*Data in this exercise:*

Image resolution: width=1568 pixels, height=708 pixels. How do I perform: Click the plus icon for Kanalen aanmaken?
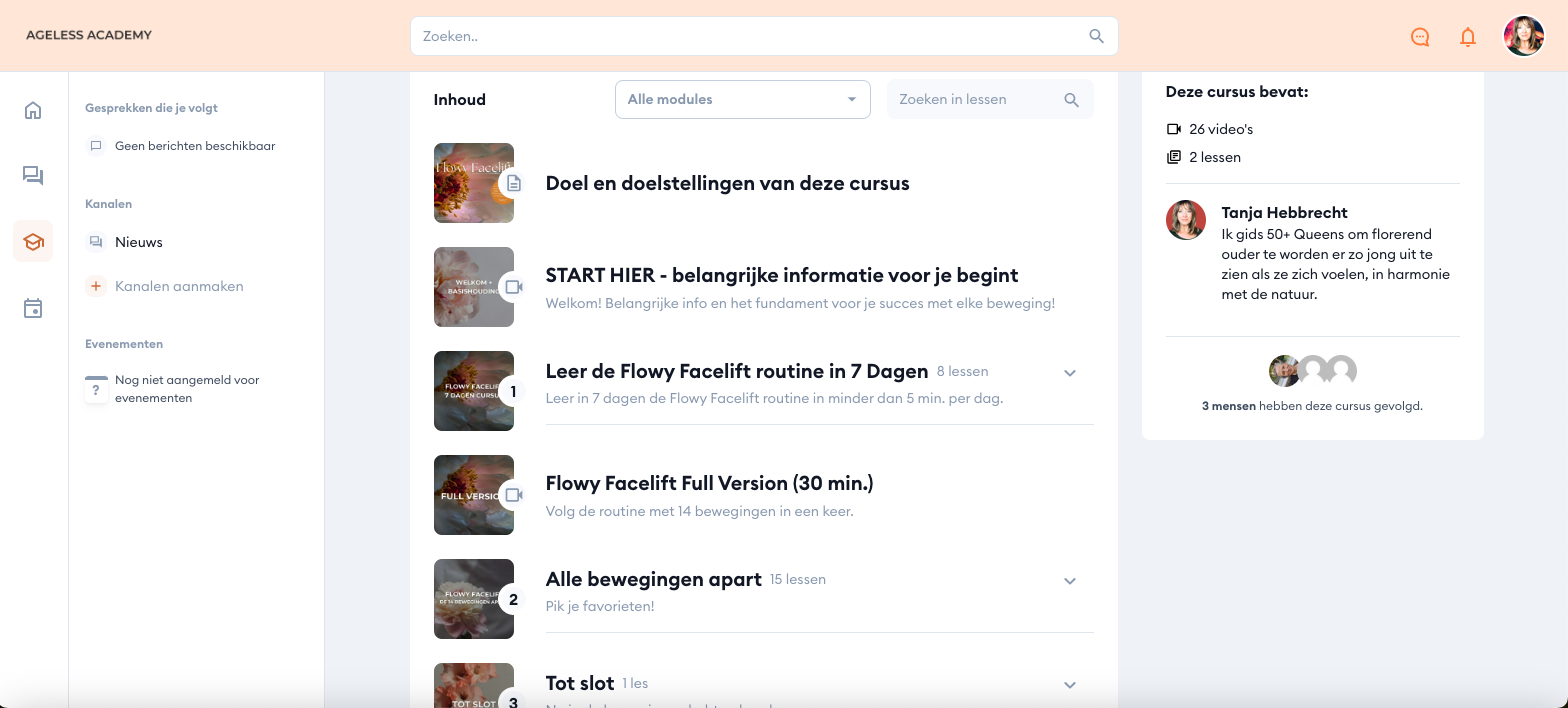tap(96, 286)
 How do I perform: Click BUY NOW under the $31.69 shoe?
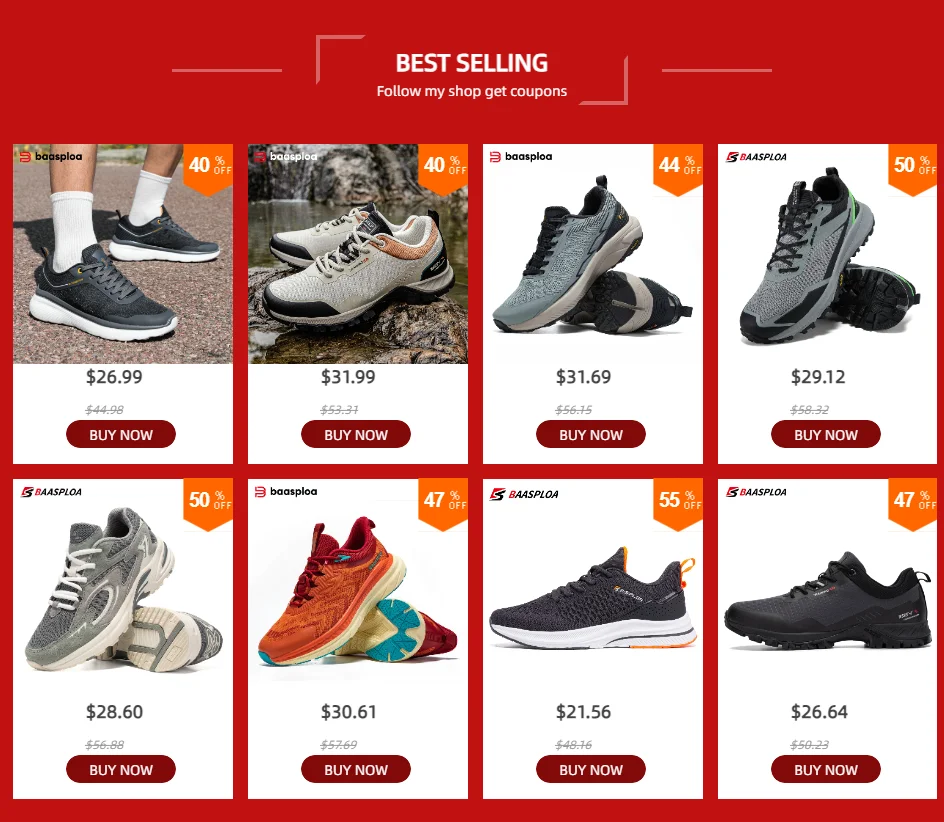click(x=591, y=434)
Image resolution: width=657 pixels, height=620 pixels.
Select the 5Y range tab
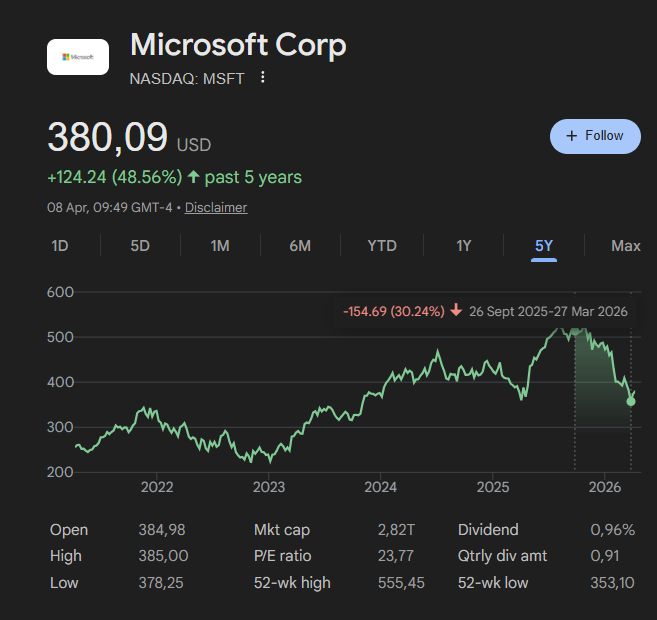tap(544, 246)
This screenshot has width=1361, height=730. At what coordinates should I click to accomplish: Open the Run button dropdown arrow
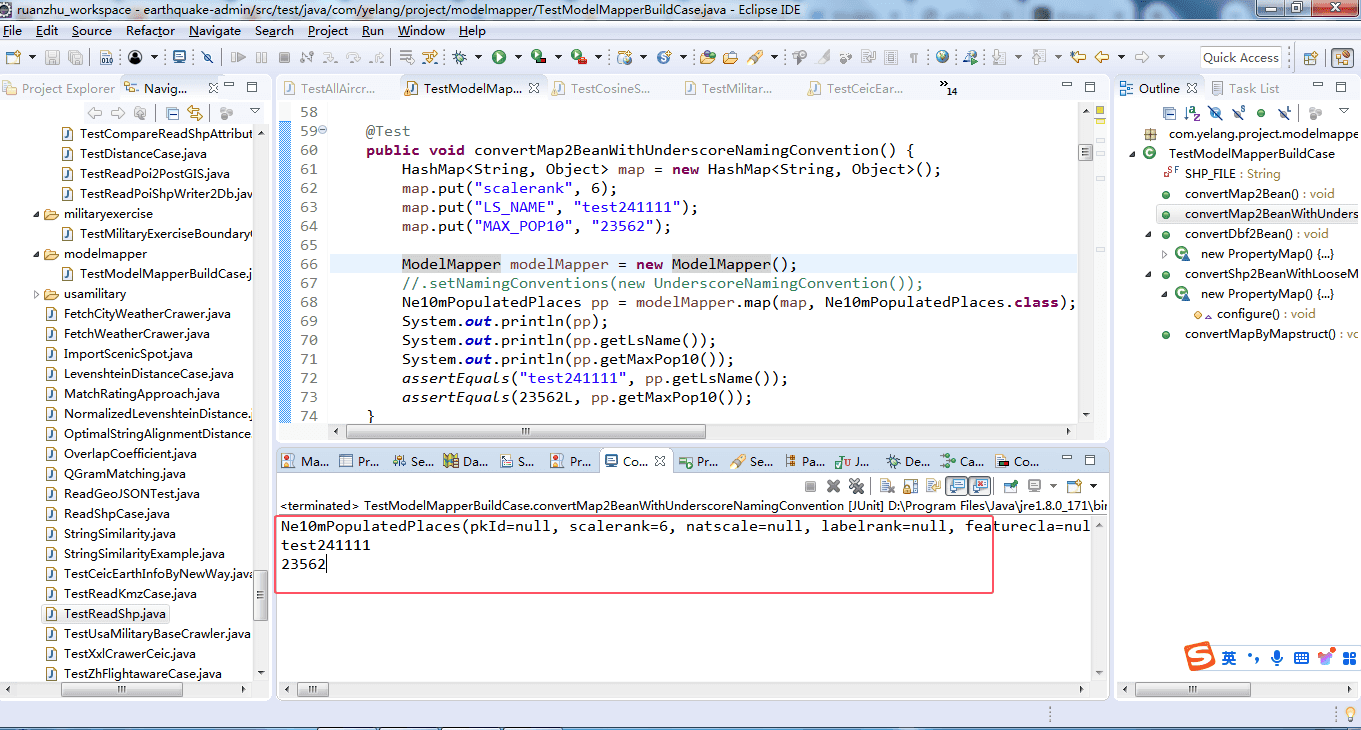pyautogui.click(x=516, y=58)
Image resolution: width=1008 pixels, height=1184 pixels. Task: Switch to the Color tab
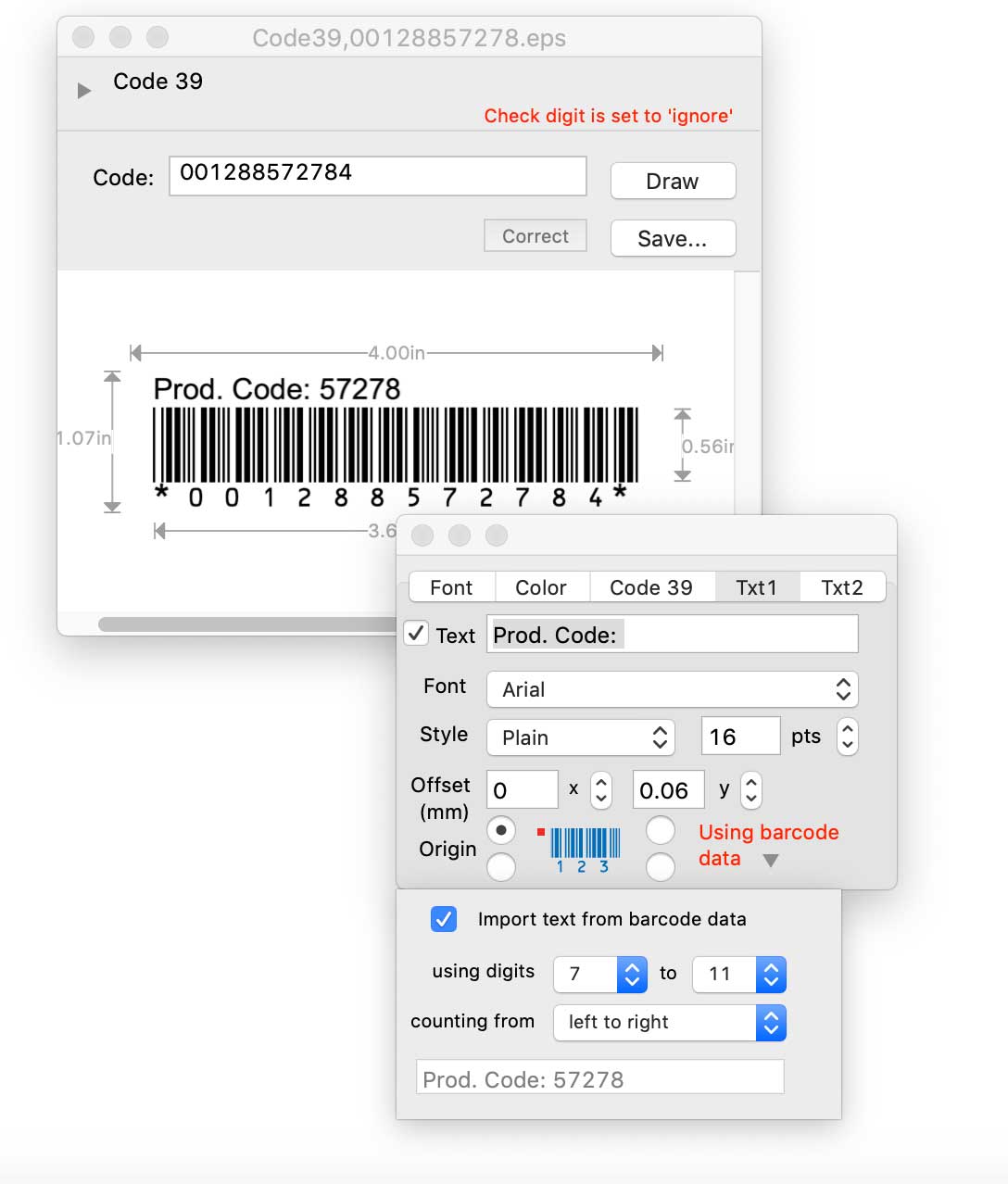click(541, 586)
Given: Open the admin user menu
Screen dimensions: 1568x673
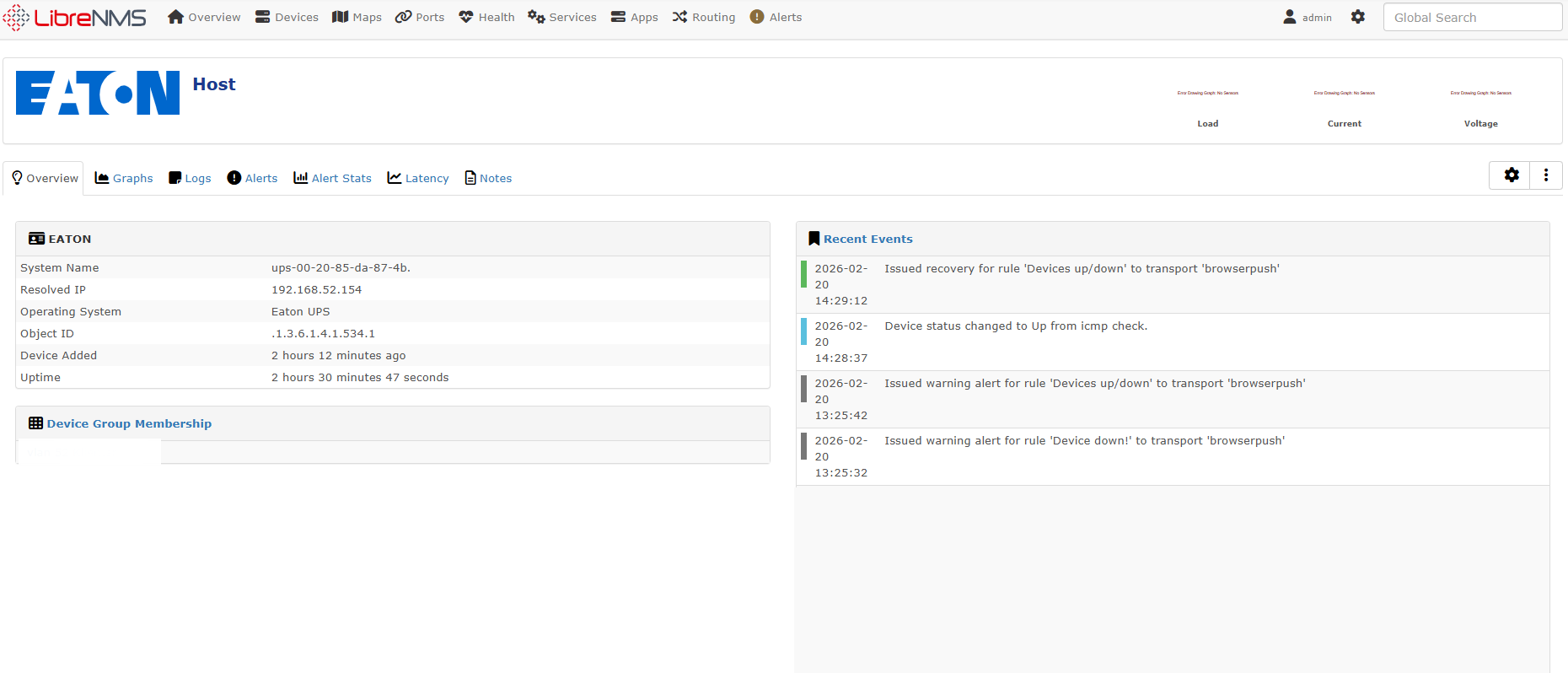Looking at the screenshot, I should pyautogui.click(x=1308, y=17).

*Problem description:* Give the lines above again exactly, from the one containing "Select the 5Y range tab" to the one containing "Given: Open the admin user menu", both included, but leave out the pictures.

*Task answer:*
Select the 5Y range tab
tap(544, 246)
This screenshot has width=1361, height=730. At what coordinates should I click to accomplish: Open the Run button dropdown arrow
pyautogui.click(x=516, y=58)
Image resolution: width=1008 pixels, height=1184 pixels. Task: Switch to the Color tab
click(541, 586)
Given: Open the admin user menu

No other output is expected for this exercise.